▶ **待辦任務**
接續下方講解回文鏈結串列判斷解法的節選文字,從其最後一行之後往下續寫。
··· 節選文字
In place 的方式是第一步用龜兔賽法快慢指標的方式找出序列一半的位置,第二步就是將後半部作反轉,第三步就是將其反轉後的部分跟前半做比對。
解法範例
Go
Copy into Array List and then Use Two Pointer Technique
/**
* Definition for singly-linked list.
* type ListNode struct {
* Val int
* Next *ListNode
* }
*/
func isPalindrome(head *ListNode) bool {
var (
vals []int
currentNode *ListNode = head
)
for currentNode != nil {
vals = append(vals, currentNode.Val)
currentNode = currentNode.Next
}
var (
left int = 0
right int = len(vals) - 1
)
for ; left < right; left, right = left+1, right-1 {
if vals[left] != vals[right] {
return false
}
}
return true
}
Recursive
/**
* Definition for singly-linked list.
* type ListNode struct {
* Val int
* Next *ListNode
* }
*/
var frontPointer *ListNode
func isPalindrome(head *ListNode) bool {
frontPointer = head
return recursivelyCheck(head)
}
func recursivelyCheck(currentNode *ListNode) bool {
if currentNode == nil {
return true
}
if !recursivelyCheck(currentNode.Next) {
return false
}
if frontPointer.Val != currentNode.Val {
return false
}
frontPointer = frontPointer.Next
return true
}
Reverse Second Half In-place
/**
* Definition for singly-linked list.
* type ListNode struct {
* Val int
* Next *ListNode
* }
*/
func isPalindrome(head *ListNode) bool {
if head == nil {
return true
}
var (
firstHalfEnd *ListNode = endOfFirstHalf(head)
secondHalfStart *ListNode = reverseList(firstHalfEnd.Next)
)
var (
result bool = true
firstPosition *ListNode = head
secondPosition *ListNode = secondHalfStart
)
for result && secondPosition != nil {
if firstPosition.Val != secondPosition.Val {
result = false
}
firstPosition = firstPosition.Next
secondPosition = secondPosition.Next
}
firstHalfEnd.Next = reverseList(secondHalfStart)
return result
}
func endOfFirstHalf(head *ListNode) *ListNode {
var (
slow *ListNode = head
fast *ListNode = head
)
for fast.Next != nil && fast.Next.Next != nil {
slow = slow.Next
fast = fast.Next.Next
}
return slow
}
func reverseList(head *ListNode) *ListNode {
var (
current *ListNode = head
previous *ListNode = nil
)
for current != nil {
nextNode := current.Next
current.Next = previous
previous = current
current = nextNode
}
return previous
}
JavaScript
Copy into Array List and then Use Two Pointer Technique
/**
* Definition for singly-linked list.
* function ListNode(val, next) {
* this.val = (val===undefined ? 0 : val)
* this.next = (next===undefined ? null : next)
* }
*/
/**
* @param {ListNode} head
* @return {boolean}
*/
var isPalindrome = function (head) {
const vals = [];
let currentNode = head;
while (currentNode) {
vals.push(currentNode.val);
currentNode = currentNode.next;
}
for (let left = 0, right = vals.length - 1; left < right; left++, right--) {
if (vals[left] !== vals[right]) {
return false;
}
}
return true;
};
Recursive
/**
* Definition for singly-linked list.
······
··· 資料摘錄
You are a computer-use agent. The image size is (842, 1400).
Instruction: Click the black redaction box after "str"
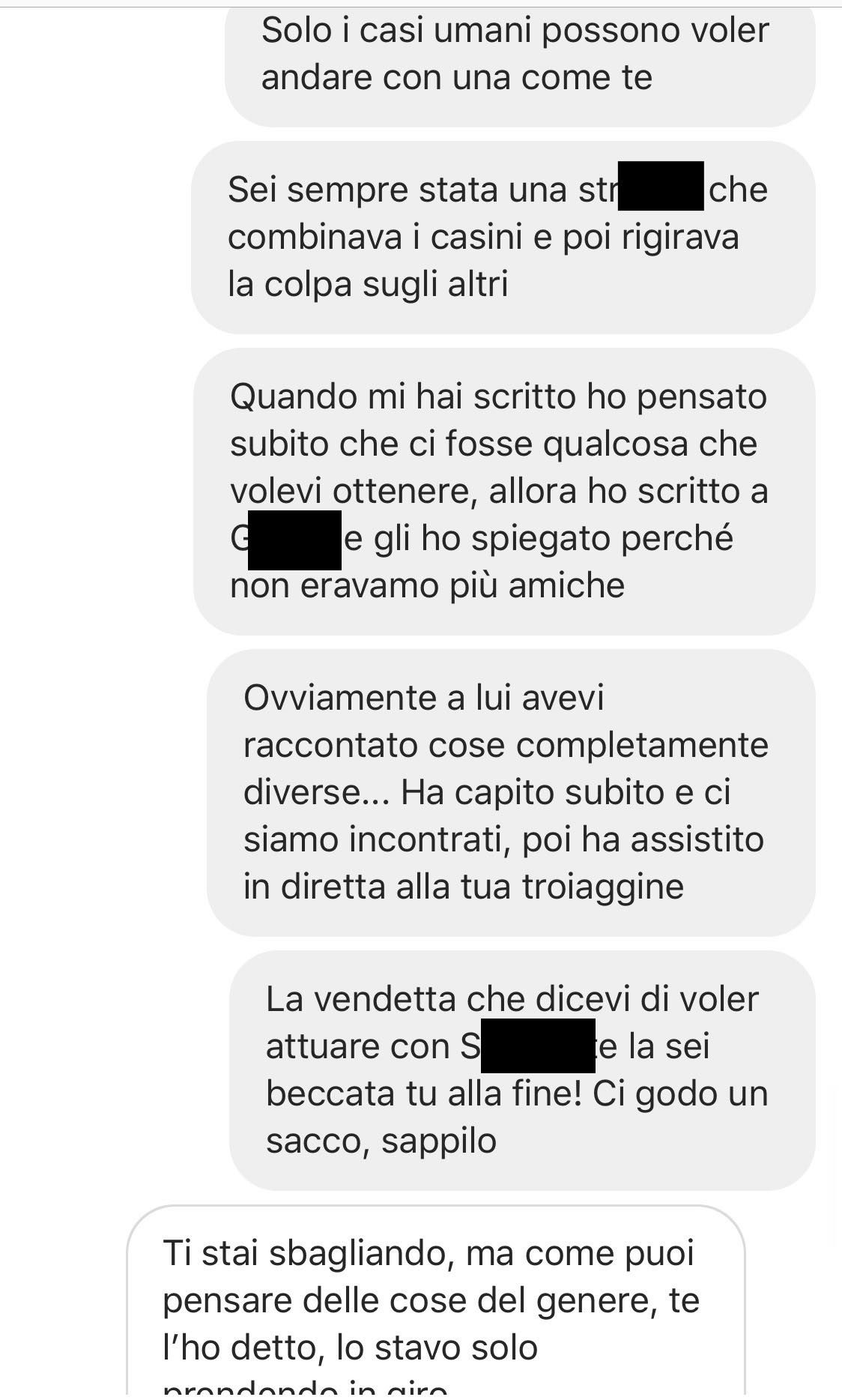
······
▶ **作答內容**
* function ListNode(val, next) {
* this.val = (val===undefined ? 0 : val)
* this.next = (next===undefined ? null : next)
* }
*/
/**
* @param {ListNode} head
* @return {boolean}
*/
var isPalindrome = function (head) {
let frontPointer = head;
const recursivelyCheck = (currentNode) => {
if (currentNode) {
if (!recursivelyCheck(currentNode.next)) {
return false;
}
if (frontPointer.val !== currentNode.val) {
return false;
}
frontPointer = frontPointer.next;
}
return true;
};
return recursivelyCheck(head);
};
Reverse Second Half In-place
/**
* Definition for singly-linked list.
* function ListNode(val, next) {
* this.val = (val===undefined ? 0 : val)
* this.next = (next===undefined ? null : next)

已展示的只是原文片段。